I paid 50,000 won on my T-card. The clerk looked at me and held up five fingers, saying nothing. I said, in Korean, "Yes, it's 50,000 won."

"Oh! You speak Korean so well!"

Later, I was trying to buy some filled buns from the market. I asked the woman, very nicely, how much they were. She dropped to the lowest form and sort of sneered at me while answering, "One thousand won."

I looked at her and said, "Excuse me, why are you speaking banmal to me?" in banmal. She froze.

I bought my buns elsewhere.

I've gone from being annoyed that Koreans assume I can speak Korean to being annoyed that they assume I can't even handle the most basic transactions.

***

Tonight's taekwondo class was a test, technically. It didn't look like a test. Crybaby and I worked on poomse and the boys worked on sparring while everyone got criticized. Master's Son sat on my lap to watch sparring, and Master's Daughter sat on Crybaby's lap.

A good class though, I was drenched by the end of it.

Before our test was the really big test. There were 13 or 14 people in my class, but on test days there's a bigger test at 5 or so. I got to the studio early and sat down, and approximately 50 pairs of eyes (possibly more!) stared at me and the students started poking each other to make sure everyone saw me. The few students in there who knew me (Amanda Eonni being one) sort of stood up taller. They smiled and waved at me and whispered knowingly to the kids around them, "Her name is Amanda! She's il dan!"

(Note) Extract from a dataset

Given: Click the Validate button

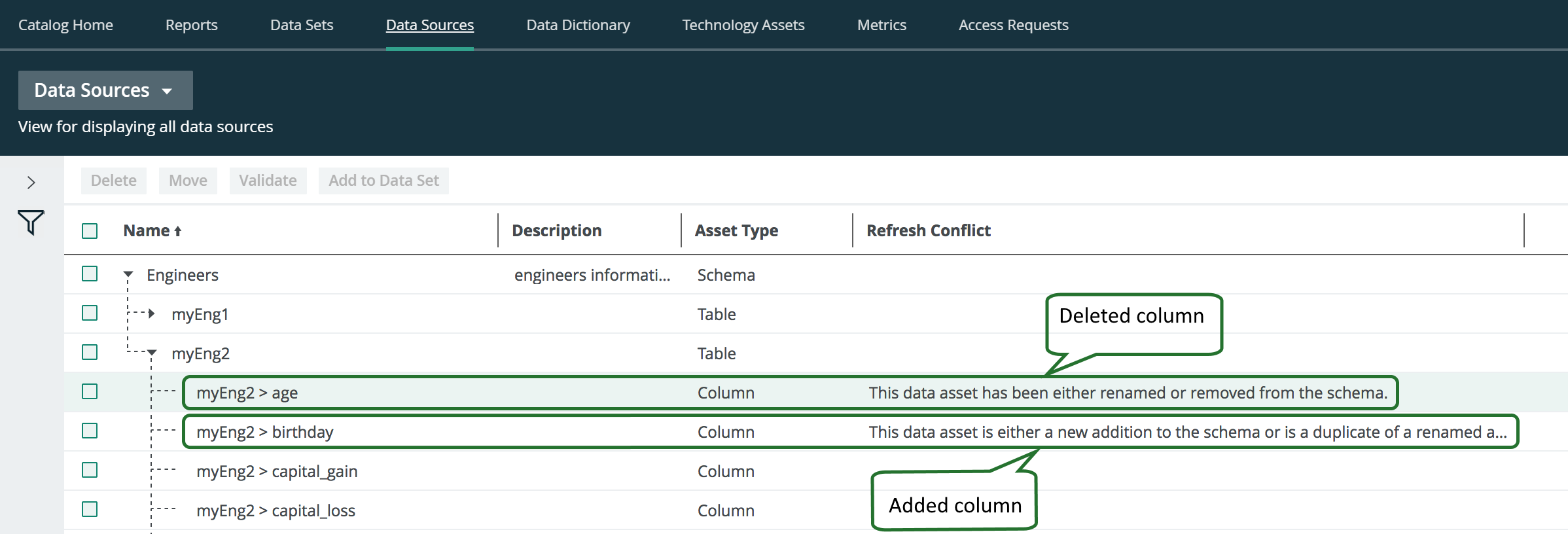Looking at the screenshot, I should [268, 181].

As they were being dismissed one ten-year old (Korean age) yellow belt came up to me, "Ajumma..." I gasped and said in Korean, "I'm not an ajumma!" This is the first time anyone in the studio has ever called me anything other than "Amanda" or "Amanda Big Sister" or "Waygookin."

He scurried off and Master laughed. I went over to him, knelt down, and said in Korean, "My name is Amanda. What's your name?"

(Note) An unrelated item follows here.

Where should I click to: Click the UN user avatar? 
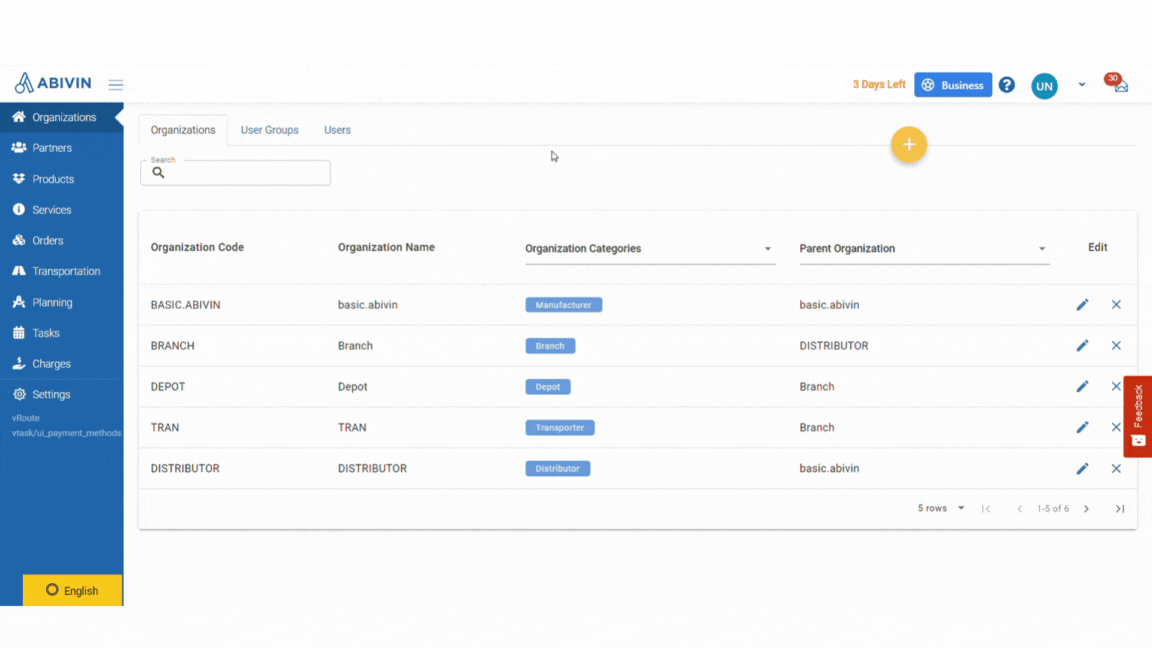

He told me his name and he and his friends asked my belt rank and my age. Then Yellow Belt said, "한국 사람이에요?" Are you Korean?

"No," I smiled, "I am American."

We chatted a bit more and other kids swarmed and I was a movie star, once again.

***

On the way home five middle school boys saw me at the subway station. I was coming down the single-width escalator and they were huddled at the bottom, sorting themselves out. "Ohh! Oh," they said, jostling each other, "a foreigner!"

By this time I'd reached the bottom. I stared at them, expectantly.

"Oh! Unh! Hi! Hi!"

"Hi. 하지만 한국어를 말할 수있어요." But [I/we] can speak in Korean.

They immediately switched to Korean to make their small talk with me. Good thing they didn't ask anything I couldn't answer, since I said we could speak in Korean!

An American educator moves moved to Korea, presumably to teach English. Instead she discovers discovered that learning Korean one taekwondo class at a time is was a more captivating activity.

Somewhere along the way, she met a Good Man, fell in love, and ended up back in the States. Still doing taekwondo, still learning Korean...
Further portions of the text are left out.